*STATED TASK*
Transcribe the passage of the article on the history of S2C below, from "A Brief History" up to and including "back in 2003.".

*PAGE EXTRACT*
_ _ _

A Brief History of S2C: A Vision for FPGA Prototyping Realized | SemiWiki.com Apr 27, 2015

Daniel Nenni  Published on 04-27-2015  05:00 AM


FPGA prototyping is beginning its move to the forefront of design and verification.  More and more companies are turning to this technology not only for in-circuit testing and earlier software development but also for refining, validating, and implementing chip architecture. The increases in design size and complexity as well as the utilization of globalized design teams are driving the need for greater use of FPGA prototyping. This is exactly the vision that the founders of S2C, Toshio Nakama and Mon-Ren Chene had for the technology when they first started the company back in 2003.


Back in the late 90's and early 2000's, Nakama and Chene both worked for Aptix, a leader in reconfigurable prototyping systems. Although the prototyping technology at the time worked well, it was very expensive and thus cost prohibitive for many design houses.  That's when the two founders decided to get together to see about creating a prototyping technology that was cost-effective but still delivered high performance.

_ _ _

(Items from a data source)
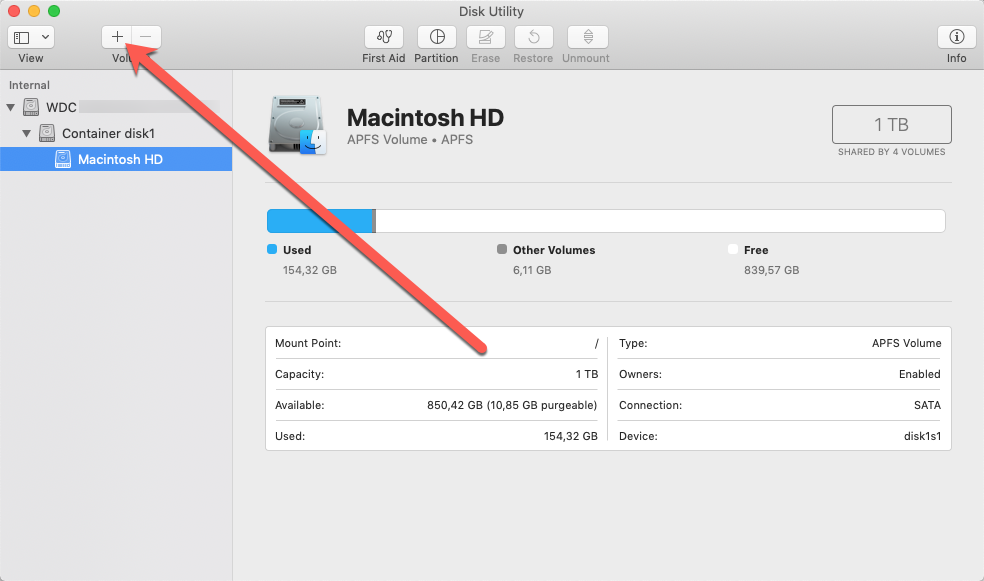Collapse the WDC drive disclosure triangle

click(x=11, y=107)
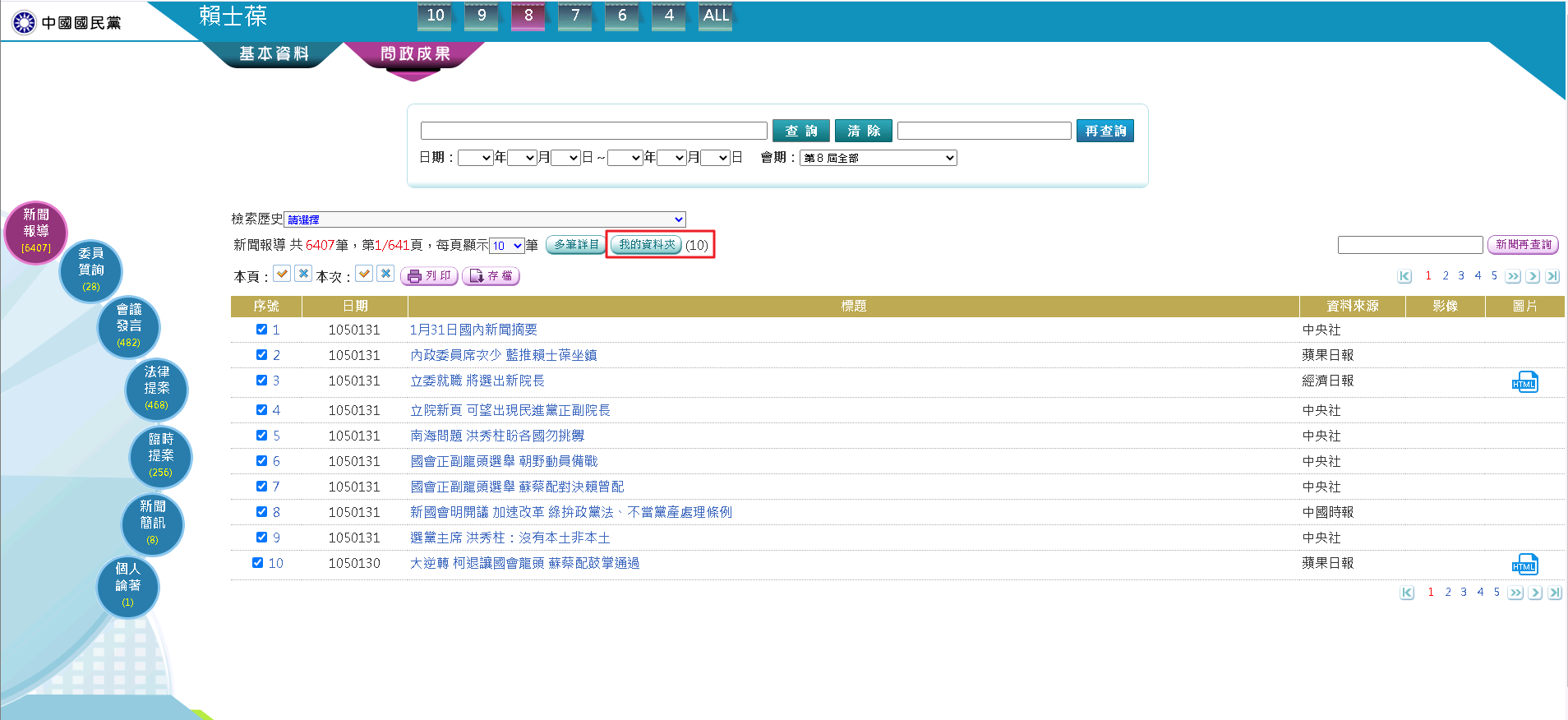The image size is (1568, 720).
Task: Click the 列印 print button
Action: click(x=429, y=276)
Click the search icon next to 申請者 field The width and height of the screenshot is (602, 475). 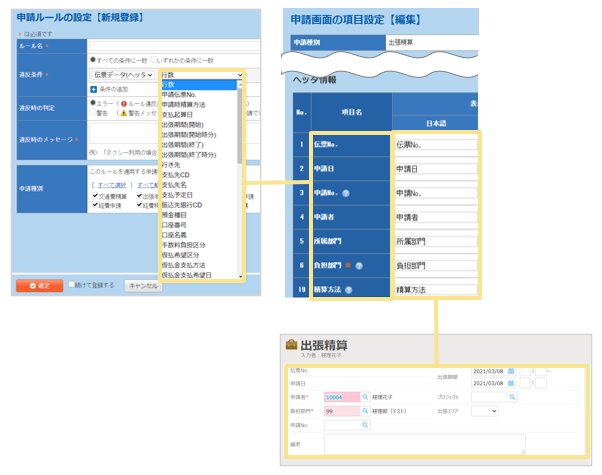pos(365,397)
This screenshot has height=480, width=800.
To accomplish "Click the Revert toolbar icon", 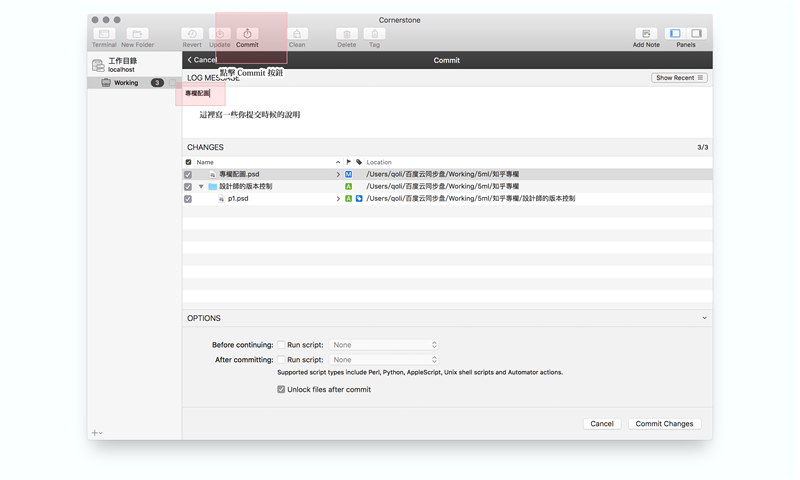I will (x=192, y=34).

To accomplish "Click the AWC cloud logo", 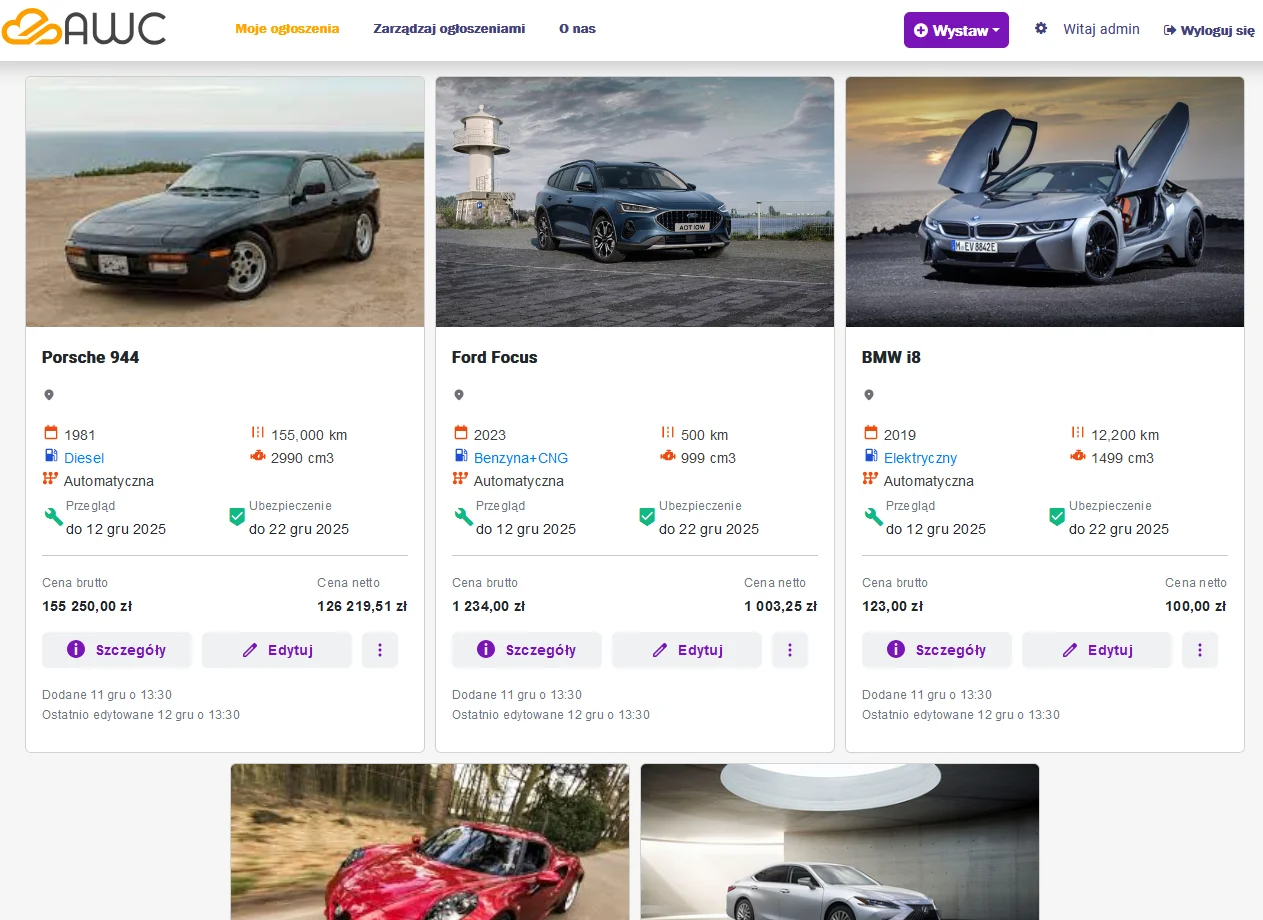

_ _ _

*THE SOLUTION*
A Brief History of S2C: A Vision for FPGA Prototyping Realized | SemiWiki.com Apr 27, 2015

Daniel Nenni  Published on 04-27-2015  05:00 AM


FPGA prototyping is beginning its move to the forefront of design and verification.  More and more companies are turning to this technology not only for in-circuit testing and earlier software development but also for refining, validating, and implementing chip architecture. The increases in design size and complexity as well as the utilization of globalized design teams are driving the need for greater use of FPGA prototyping. This is exactly the vision that the founders of S2C, Toshio Nakama and Mon-Ren Chene had for the technology when they first started the company back in 2003.